Copy out everything from the line containing "The image size is (1456, 819)." down to the line containing "point(65,404)", replacing "orange" with "green" and changing nothing else.

=-=-=

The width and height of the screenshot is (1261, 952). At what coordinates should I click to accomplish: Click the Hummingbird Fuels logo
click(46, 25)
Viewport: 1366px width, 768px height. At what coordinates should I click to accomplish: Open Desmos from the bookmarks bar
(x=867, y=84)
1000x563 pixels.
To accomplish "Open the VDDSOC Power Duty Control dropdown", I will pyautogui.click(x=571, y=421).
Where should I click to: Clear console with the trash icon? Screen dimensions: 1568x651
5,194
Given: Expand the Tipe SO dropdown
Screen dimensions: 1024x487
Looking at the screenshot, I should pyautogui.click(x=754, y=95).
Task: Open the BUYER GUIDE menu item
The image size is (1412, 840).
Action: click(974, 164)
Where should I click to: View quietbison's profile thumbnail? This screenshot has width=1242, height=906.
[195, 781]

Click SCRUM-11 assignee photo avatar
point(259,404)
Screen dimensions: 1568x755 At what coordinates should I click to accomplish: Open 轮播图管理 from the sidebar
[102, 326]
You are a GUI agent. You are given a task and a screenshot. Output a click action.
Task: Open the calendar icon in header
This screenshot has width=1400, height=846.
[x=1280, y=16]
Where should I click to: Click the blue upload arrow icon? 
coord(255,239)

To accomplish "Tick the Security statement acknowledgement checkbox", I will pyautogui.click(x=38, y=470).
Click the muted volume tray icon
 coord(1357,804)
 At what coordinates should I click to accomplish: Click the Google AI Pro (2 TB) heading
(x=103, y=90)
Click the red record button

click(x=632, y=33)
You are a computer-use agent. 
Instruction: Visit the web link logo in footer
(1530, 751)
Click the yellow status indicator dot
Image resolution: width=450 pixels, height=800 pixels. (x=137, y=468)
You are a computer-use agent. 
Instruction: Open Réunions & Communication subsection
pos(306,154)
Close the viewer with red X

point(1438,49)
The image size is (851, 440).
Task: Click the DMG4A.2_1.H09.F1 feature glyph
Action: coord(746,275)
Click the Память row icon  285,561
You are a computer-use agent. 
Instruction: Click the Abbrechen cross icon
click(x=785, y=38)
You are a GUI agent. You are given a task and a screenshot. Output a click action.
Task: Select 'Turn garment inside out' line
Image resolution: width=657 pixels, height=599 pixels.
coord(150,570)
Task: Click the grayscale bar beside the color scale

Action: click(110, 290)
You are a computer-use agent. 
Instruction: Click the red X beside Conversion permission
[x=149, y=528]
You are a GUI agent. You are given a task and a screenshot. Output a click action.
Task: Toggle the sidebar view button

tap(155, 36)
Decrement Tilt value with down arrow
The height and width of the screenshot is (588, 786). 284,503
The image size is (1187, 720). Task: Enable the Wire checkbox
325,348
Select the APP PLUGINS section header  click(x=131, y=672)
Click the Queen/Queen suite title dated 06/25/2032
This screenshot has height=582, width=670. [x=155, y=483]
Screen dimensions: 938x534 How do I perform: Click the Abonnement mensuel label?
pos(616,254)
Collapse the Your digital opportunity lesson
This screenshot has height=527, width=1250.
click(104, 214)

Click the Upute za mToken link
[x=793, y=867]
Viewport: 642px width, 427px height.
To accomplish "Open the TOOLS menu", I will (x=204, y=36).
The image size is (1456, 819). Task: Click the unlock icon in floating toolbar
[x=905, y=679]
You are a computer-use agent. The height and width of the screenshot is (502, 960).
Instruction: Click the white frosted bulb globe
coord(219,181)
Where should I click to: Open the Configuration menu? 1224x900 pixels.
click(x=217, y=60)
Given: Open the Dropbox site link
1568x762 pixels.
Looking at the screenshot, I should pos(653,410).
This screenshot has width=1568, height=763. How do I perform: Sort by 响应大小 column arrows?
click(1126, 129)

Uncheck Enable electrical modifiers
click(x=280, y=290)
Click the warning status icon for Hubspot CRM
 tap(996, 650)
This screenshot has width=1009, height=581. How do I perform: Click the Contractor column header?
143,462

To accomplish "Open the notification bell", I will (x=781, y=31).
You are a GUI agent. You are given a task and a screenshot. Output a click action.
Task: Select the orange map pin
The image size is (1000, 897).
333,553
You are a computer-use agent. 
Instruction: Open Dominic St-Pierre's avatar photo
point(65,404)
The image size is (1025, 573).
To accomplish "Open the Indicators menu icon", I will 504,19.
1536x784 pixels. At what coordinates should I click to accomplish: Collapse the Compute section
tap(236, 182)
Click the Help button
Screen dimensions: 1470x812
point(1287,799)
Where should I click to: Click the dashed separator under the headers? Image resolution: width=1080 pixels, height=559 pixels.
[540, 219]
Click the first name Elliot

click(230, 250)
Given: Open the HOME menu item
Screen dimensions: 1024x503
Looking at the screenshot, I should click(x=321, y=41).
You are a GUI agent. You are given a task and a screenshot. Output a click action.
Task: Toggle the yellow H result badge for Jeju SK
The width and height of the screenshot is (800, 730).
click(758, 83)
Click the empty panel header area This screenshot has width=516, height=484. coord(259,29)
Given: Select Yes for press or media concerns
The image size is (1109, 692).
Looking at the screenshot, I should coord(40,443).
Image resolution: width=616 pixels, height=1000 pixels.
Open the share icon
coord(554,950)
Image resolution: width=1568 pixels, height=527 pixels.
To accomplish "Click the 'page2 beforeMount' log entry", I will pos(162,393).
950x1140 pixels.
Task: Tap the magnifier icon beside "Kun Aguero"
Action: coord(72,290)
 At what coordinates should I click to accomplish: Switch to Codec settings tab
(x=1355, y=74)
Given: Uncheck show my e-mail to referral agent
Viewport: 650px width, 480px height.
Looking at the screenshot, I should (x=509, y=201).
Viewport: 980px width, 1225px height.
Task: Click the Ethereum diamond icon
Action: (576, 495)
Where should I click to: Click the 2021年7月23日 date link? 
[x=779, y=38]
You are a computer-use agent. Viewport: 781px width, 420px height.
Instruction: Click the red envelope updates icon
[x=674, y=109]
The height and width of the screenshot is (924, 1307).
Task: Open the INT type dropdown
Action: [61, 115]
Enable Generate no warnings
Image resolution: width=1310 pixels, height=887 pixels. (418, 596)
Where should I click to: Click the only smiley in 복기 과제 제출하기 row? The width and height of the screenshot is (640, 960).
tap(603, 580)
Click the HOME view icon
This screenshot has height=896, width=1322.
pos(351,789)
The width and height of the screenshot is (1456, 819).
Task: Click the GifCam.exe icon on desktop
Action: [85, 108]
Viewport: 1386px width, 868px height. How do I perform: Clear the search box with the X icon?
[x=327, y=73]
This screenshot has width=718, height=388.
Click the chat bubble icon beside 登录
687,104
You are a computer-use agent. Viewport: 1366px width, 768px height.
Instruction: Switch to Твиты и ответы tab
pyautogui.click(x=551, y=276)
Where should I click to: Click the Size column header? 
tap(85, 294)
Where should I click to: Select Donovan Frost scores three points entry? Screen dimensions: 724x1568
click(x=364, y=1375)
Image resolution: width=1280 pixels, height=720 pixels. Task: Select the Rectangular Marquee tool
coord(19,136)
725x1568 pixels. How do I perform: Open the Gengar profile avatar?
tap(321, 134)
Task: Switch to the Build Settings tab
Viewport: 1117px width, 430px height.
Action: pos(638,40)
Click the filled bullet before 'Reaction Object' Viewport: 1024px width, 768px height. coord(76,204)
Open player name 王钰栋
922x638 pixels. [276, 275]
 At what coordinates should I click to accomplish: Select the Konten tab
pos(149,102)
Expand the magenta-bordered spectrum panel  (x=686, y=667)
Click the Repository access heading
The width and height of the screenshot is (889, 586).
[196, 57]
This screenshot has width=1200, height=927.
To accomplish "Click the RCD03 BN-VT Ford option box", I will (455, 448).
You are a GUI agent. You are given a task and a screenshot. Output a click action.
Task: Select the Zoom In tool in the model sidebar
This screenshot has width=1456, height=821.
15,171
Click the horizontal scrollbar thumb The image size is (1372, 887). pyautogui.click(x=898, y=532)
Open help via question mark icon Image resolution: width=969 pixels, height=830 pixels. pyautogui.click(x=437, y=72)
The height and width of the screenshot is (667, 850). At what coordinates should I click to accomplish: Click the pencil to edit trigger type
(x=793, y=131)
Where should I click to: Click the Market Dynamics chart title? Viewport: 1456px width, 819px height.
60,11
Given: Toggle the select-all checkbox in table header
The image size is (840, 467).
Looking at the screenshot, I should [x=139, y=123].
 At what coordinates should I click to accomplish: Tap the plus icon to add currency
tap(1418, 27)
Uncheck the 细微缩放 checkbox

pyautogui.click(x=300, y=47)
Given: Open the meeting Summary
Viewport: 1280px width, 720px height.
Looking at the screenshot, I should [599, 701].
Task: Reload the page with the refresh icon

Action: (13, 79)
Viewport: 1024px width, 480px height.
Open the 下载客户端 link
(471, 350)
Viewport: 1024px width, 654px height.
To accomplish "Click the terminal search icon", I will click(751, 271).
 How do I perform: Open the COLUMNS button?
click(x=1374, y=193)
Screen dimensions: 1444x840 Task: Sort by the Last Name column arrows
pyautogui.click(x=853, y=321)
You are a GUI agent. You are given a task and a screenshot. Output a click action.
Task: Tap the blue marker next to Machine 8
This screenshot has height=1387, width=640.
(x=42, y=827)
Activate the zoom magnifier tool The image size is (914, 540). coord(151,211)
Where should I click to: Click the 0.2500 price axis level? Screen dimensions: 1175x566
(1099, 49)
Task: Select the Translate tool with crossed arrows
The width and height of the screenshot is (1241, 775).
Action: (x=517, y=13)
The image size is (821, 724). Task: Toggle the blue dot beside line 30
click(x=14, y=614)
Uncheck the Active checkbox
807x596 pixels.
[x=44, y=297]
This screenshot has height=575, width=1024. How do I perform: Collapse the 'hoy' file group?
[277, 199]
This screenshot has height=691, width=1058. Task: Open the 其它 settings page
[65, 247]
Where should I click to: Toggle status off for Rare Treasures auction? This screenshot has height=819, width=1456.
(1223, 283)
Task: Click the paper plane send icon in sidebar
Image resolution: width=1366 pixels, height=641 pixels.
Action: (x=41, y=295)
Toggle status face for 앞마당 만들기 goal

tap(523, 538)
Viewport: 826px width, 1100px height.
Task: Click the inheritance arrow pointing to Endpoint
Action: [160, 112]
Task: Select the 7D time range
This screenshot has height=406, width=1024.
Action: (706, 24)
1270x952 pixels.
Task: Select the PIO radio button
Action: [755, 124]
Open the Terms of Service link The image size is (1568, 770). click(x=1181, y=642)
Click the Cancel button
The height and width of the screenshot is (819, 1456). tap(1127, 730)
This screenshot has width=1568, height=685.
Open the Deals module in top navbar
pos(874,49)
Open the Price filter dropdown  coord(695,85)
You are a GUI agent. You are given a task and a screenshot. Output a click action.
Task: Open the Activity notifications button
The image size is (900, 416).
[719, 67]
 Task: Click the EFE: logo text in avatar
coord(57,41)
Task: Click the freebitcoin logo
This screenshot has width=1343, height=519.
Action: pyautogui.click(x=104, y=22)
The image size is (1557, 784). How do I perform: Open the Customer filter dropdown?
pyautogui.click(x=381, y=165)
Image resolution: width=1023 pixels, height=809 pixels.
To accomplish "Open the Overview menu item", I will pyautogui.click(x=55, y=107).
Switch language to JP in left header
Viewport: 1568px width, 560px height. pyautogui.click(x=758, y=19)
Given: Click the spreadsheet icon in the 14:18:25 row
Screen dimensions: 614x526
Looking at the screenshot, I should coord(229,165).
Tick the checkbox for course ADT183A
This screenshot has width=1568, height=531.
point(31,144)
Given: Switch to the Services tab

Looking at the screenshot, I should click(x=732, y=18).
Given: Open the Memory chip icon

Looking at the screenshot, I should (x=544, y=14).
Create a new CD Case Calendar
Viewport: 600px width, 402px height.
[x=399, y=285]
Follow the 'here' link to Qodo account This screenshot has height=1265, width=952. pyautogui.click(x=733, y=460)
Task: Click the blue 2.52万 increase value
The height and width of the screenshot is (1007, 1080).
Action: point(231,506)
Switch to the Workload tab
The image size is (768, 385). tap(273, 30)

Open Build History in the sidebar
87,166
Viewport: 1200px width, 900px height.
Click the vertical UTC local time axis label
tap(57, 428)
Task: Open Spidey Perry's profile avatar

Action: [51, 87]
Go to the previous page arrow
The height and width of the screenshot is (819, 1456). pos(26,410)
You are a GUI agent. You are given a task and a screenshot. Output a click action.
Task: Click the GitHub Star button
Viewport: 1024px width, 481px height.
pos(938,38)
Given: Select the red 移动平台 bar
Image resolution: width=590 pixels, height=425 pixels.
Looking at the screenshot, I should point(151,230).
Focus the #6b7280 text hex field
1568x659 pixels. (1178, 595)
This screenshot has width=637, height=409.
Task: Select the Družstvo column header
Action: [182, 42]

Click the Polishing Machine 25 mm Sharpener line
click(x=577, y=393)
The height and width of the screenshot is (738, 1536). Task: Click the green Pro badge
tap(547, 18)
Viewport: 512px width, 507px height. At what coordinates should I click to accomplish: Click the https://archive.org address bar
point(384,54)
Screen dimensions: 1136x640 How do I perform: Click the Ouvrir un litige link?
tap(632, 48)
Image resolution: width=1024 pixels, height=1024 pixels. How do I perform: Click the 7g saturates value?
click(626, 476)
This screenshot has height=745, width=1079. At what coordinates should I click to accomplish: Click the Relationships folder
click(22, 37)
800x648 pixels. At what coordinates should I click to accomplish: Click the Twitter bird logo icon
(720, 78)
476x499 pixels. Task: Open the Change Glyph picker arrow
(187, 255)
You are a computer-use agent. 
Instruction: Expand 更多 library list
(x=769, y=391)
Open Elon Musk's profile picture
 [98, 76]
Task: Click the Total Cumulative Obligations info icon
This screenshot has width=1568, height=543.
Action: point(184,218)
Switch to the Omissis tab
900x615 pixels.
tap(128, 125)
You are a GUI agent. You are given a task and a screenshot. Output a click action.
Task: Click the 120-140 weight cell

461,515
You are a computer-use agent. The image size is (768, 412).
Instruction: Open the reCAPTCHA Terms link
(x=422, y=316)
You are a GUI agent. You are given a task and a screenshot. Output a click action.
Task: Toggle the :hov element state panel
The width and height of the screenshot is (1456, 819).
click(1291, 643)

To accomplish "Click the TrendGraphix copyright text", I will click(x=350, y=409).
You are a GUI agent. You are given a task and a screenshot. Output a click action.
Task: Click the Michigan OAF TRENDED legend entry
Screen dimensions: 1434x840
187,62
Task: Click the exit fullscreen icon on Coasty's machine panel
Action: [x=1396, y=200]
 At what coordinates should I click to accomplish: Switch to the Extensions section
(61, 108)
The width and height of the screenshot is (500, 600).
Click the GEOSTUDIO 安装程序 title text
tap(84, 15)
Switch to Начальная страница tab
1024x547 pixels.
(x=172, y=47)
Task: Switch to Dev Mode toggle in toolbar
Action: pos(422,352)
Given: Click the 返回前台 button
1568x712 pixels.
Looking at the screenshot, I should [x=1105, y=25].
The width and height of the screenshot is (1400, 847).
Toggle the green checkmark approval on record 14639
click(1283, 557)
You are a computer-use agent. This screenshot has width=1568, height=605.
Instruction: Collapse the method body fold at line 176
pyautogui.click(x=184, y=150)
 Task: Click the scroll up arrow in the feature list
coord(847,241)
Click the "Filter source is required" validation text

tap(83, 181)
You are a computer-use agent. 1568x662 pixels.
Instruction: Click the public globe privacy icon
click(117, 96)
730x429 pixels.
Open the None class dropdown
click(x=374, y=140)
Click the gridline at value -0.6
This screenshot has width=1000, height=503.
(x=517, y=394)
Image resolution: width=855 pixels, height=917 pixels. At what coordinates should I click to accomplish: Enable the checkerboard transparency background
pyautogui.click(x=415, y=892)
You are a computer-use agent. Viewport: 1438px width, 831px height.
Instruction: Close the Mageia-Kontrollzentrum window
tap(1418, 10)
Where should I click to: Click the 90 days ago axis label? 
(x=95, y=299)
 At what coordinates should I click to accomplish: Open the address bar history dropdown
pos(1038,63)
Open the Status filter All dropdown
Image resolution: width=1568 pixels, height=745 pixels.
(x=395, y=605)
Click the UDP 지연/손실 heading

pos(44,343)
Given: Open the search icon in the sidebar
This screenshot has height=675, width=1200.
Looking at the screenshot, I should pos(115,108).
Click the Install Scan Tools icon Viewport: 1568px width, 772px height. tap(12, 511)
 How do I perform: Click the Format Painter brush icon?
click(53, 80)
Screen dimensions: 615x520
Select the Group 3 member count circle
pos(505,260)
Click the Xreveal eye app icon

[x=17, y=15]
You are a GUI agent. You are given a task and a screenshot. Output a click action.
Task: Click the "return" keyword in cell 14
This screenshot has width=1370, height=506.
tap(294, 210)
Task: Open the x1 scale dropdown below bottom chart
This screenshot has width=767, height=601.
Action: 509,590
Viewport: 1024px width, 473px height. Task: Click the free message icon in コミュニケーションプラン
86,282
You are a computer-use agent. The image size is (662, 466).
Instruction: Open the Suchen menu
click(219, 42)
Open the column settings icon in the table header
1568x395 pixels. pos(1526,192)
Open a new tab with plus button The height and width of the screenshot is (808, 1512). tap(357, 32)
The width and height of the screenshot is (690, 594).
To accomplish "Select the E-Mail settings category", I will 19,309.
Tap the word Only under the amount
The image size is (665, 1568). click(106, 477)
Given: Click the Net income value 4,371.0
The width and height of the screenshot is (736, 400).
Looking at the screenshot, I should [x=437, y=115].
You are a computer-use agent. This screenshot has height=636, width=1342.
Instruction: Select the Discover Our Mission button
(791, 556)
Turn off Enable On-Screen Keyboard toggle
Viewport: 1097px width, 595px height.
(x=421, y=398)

=-=-=

**Solved problem**
The image size is (1456, 819). Task: Click the unlock icon in floating toolbar
[x=905, y=679]
You are a computer-use agent. The height and width of the screenshot is (502, 960).
Instruction: Click the white frosted bulb globe
coord(219,181)
Where should I click to: Open the Configuration menu? 1224x900 pixels.
click(x=217, y=60)
Given: Open the Dropbox site link
1568x762 pixels.
Looking at the screenshot, I should pos(653,410).
This screenshot has width=1568, height=763. How do I perform: Sort by 响应大小 column arrows?
click(1126, 129)

Uncheck Enable electrical modifiers
click(x=280, y=290)
Click the warning status icon for Hubspot CRM
 tap(996, 650)
This screenshot has width=1009, height=581. How do I perform: Click the Contractor column header?
143,462

To accomplish "Open the notification bell", I will (x=781, y=31).
You are a GUI agent. You are given a task and a screenshot. Output a click action.
Task: Select the green map pin
The image size is (1000, 897).
333,553
You are a computer-use agent. 
Instruction: Open Dominic St-Pierre's avatar photo
point(65,404)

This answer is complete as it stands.